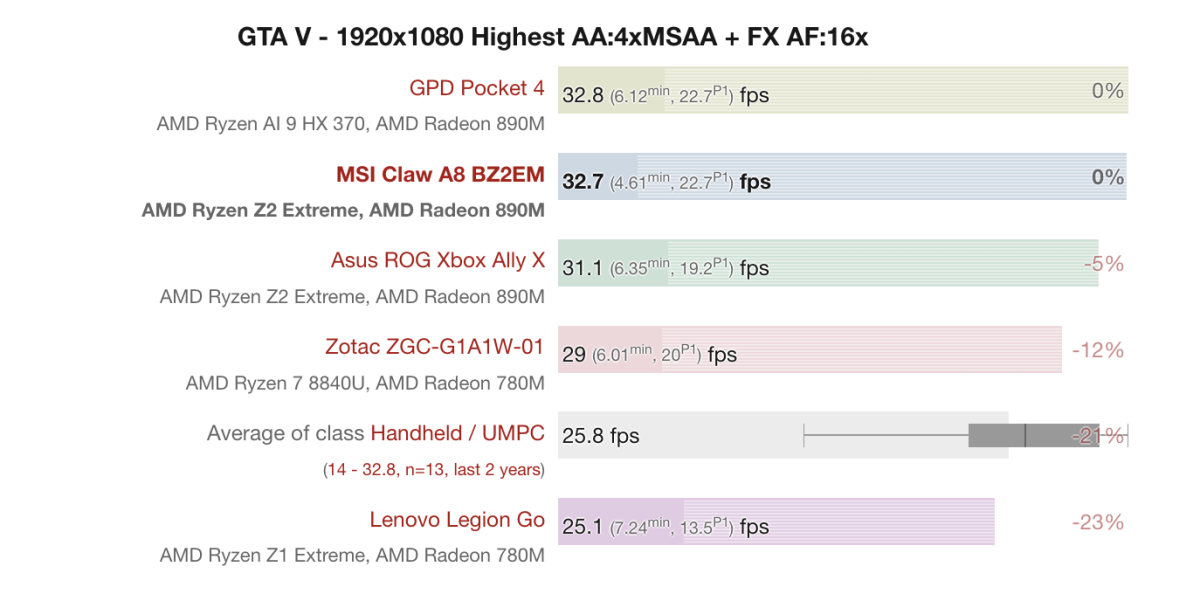Viewport: 1200px width, 594px height.
Task: Click the box plot in the average row
Action: tap(1030, 435)
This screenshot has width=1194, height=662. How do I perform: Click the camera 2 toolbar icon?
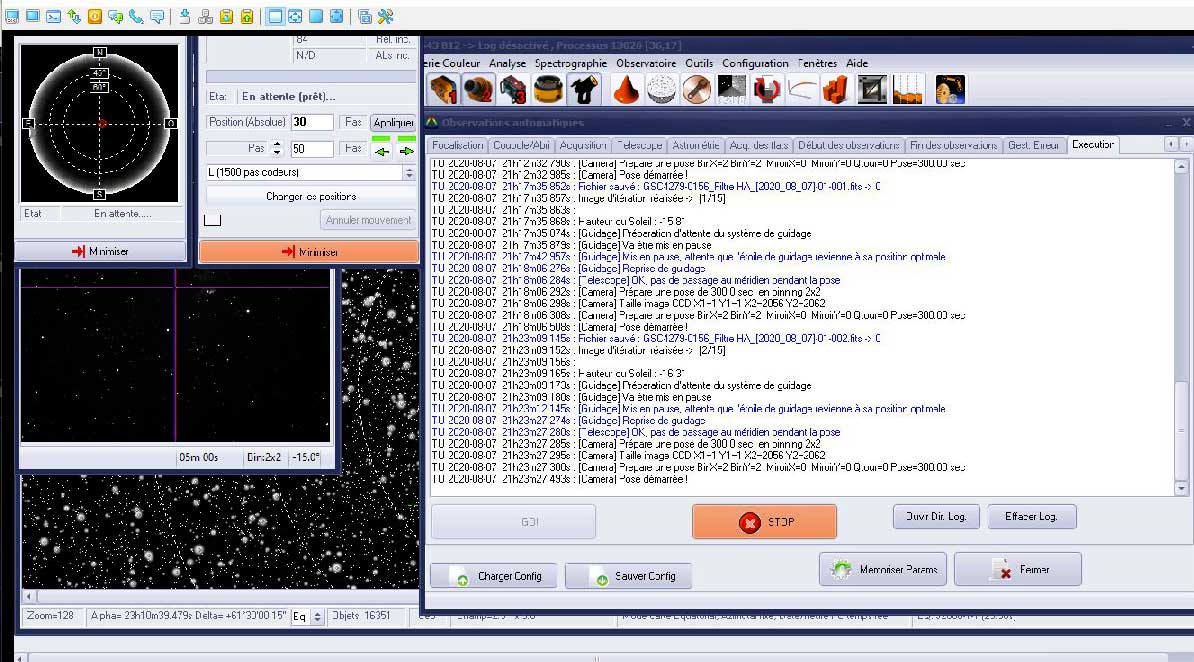tap(478, 90)
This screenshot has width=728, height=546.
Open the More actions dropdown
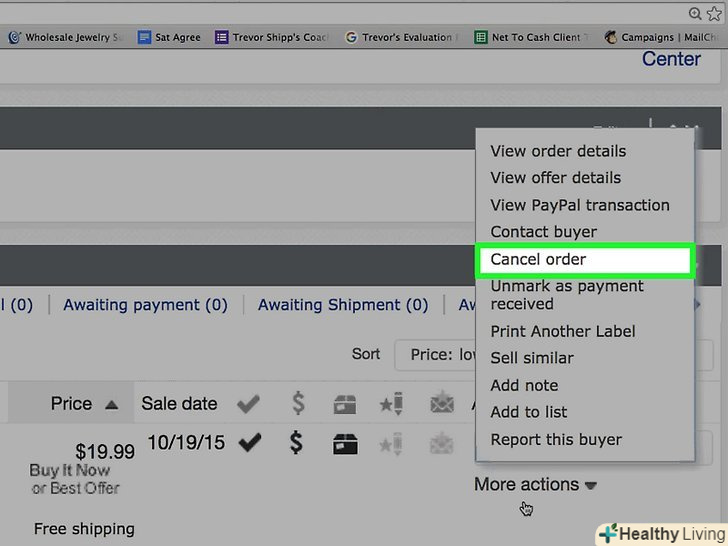pos(535,485)
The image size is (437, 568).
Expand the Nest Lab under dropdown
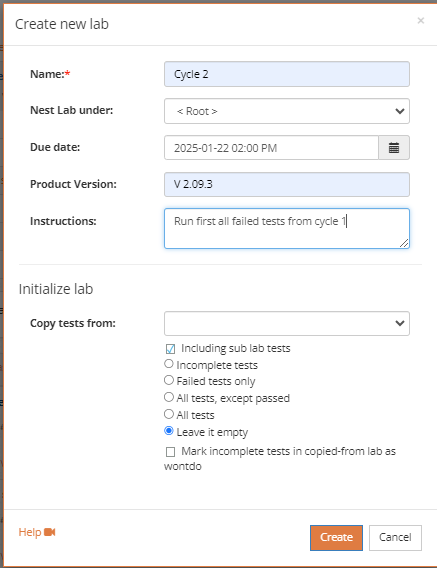click(287, 111)
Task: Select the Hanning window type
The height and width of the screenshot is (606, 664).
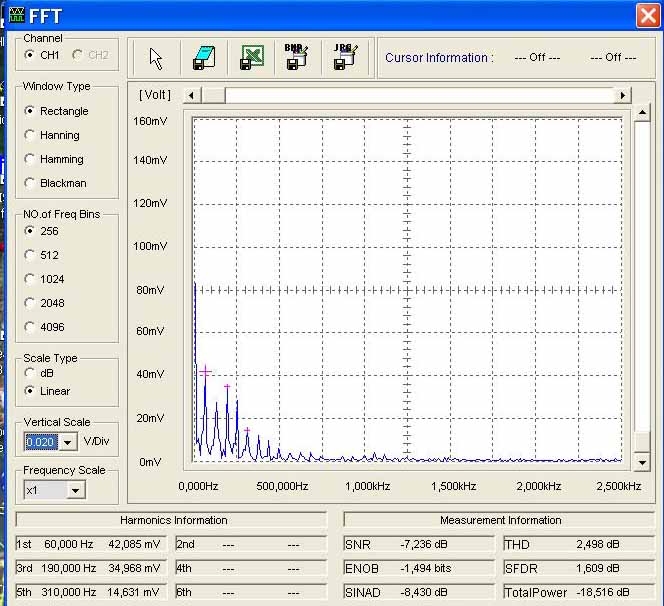Action: [x=31, y=135]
===============
Exactly the lines from the one with "The height and" to the last line of the listing are wanted, both ends included and pictures excluded.

→ **REPLY**
The height and width of the screenshot is (606, 664).
Action: [x=31, y=135]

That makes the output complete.